> Il compito:
Prosegui il testo sull'immagine allo specchio e sul bisogno di conferma in rete, riprendendo subito dopo la sua ultima frase.

> Testo del documento:

+ + +

Un diffuso senso di derealizzazione si è impadronito dei nostri corpi, assorbiti passivamente nel metaverso digitale. La pervasività degli automatismi computazionali ci sta dis-individuando. La paura di non essere cresce e noi rincorriamo la nostra immagine allo specchio, per rassicurarci di esserci ancora. Ma oltre a questa, ci servono anche altri testimoni e allora postiamo in rete i nostri selfie, in attesa che qualcuno ci dia conferma della nostra esistenza. Tutto si gioca nel registro dell’immaginario e la nostra immagine allo specchio, come la sua moltiplicazione in rete, rimangono altro da noi, che rimaniamo alienati in esse. La rincorsa metonimica della nostra immagine, però, non può mai trovare fine, perché quello che la alimenta, è la pulsione scopica che punta al proprio soddisfacimento in assenza di oggetto, o meglio è sospinta da un oggetto che le sta alle spalle, quello che Lacan chiamava oggetto piccolo (a). Ci estenuiamo nella ricerca di qualcosa che è una lacuna, un punto cieco, che sta all’intersezione tra somatico e psichico e che risulta inarticolabile e irrappresentabile.

 

Il mistero della mia immagine allo specchio che mi incontra sempre come quell’altro da me, che non appare all’Altro da me, mi può angosciare. L’intero si divide in due e io osservo allo specchio la matrice del mio Ego, come insegna Jacques Lacan ne Lo stadio dello specchio, l’azione morfogena della quale fa si che il mio Io incarni all’origine il medesimo statuto di copia che possiede la stessa immagine allo specchio. Ma un fondo d’incredulità ristagna e una sensazione di artificio e finzione avvolge la mia visione. L’origine del mio Io è altrove e il mio volto sconta la sua inversione speculare nell’immagine riflessa. «Io è un altro», sta a significare che il mio Ego è in origine un riflesso speculare confermato dall’Altro, segnatamente la madre, che tenendomi in braccio, mi indica allo specchio. L’Ego nasce quindi strutturalmente alienato, confermando la sua alienazione nel corso della vita, attraverso la sua identificazione con i riflessi immaginari che gli Io ideali, incarnati dagli altri (aꞌ), mi rimandano[4]. Ma l’immagine altra del corpo, speculare e invertita, è anche quella che consente al corps morcelè del bambino, di essere tenuto assieme, fornendogli un’immagine corporea che tenga, e che non possa esplodere nella molteplicità di schegge di un futuro soggetto schizofrenico.

+ + +

> Materiale fornito:
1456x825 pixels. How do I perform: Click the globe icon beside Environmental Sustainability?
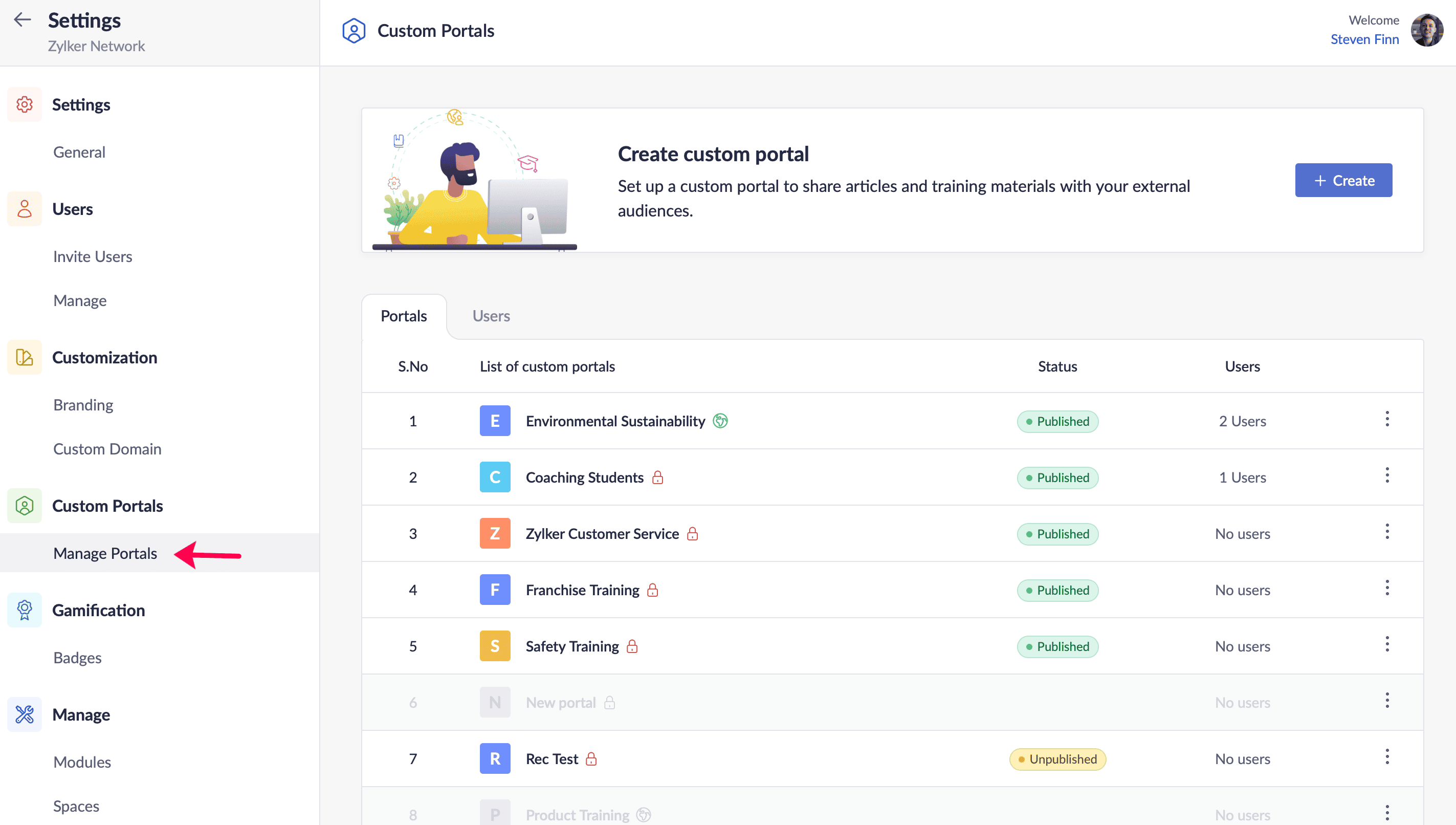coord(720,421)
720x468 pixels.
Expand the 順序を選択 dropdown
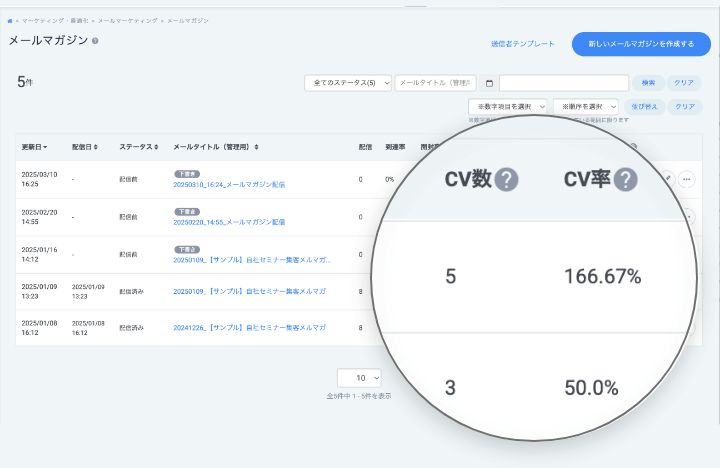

+ + +

> Esito del compito:
In fondo, l’identità di ognuno, è il suo raccontarsi. Un processo perciò, non una sostanza. Un racconto, per lo più immaginario, scritto a più mani, che tesse la trama della nostra esistenza, e che contiene però molti capitoli censurati. Un racconto nel quale molti ci hanno messo le mani, a partire da quelle persone dalle quali, incontrandole, abbiamo ricevuto una nostra un’immagine riflessa, che assieme ad altre, è andata a comporre quel caleidoscopio immaginario che è il nostro Ego. Un racconto fatto anche da simboli, che segnano inconsciamente il nostro destino, a partire da quando si sono incorporati, attraverso la parola dell’Altro, nella nostra carne. Un racconto, infine, sbrecciato dalle nostre pulsioni, che irrompono alle spalle della semantica del nostro Ego, creando degli apparenti vuoti di significato. Essere consapevoli di tutto questo, significa inabissarsi e trascendersi, per dar voce a un coro di voci, che nella loro estraneità, sono allo stesso tempo quanto di più intimo e nostro conserviamo.

 

Assumendo un’ottica lacaniana, potremmo dire, che allo specchio, due copie famigliari e allo stesso tempo estranee, due volti conosciuti e  allo stesso tempo sconosciuti, si guardano, alla ricerca di ciò che gli accomuna, senza mai poterlo trovare, perché parti non sovrapponibili di un tutto. Il mio occhio si perde abbacinato, senza che l’immagine che ho di fronte si faccia oggetto (Gegen-stand, ob-jectum), dandomi di conseguenza lo spessore di soggetto (Sub-jectum). L’incapacità di soggettivarmi a partire dall’immagine allo specchio, mi sospinge a scoprire che cosa ci sia dietro di essa. Se attraversassi lo specchio, mi troverei di fronte a un nuovo specchio e poi ad un altro ancora, in una sequenza infinita di superfici speculari, riflettenti la mia immagine che tende a diventare più piccola e lontana, più degradata, in una sequenza di copie di copie, tali da  produrre un effetto di mise en abyme. Sono prigioniero delle superfici speculari, al di là delle quali non posso sporgermi, se non re-incontrandole di nuovo e di nuovo ancora, all’infinito. In ciò sta la profonda verità della superficie e «il vero mistero del mondo, che è ciò che si vede, non l’invisibile…»[5]. In questo attraversamento di specchi, trovo solo copie di copie, ovvero simulacri. Se nel Sofista di Platone, l’originale è l’Idea e il soggetto è già una sua copia, una copia-icona (εἰκόνα) dotata di somiglianza con il modello originale, a partire dall’immagine allo specchio, ottengo quindi una falsa copia, con la quale entro nel regno del simulacro (φαντάσματα), a causa della dissimilitudine della sua  inversione speculare rispetto alla copia dell’originale dell’Idea.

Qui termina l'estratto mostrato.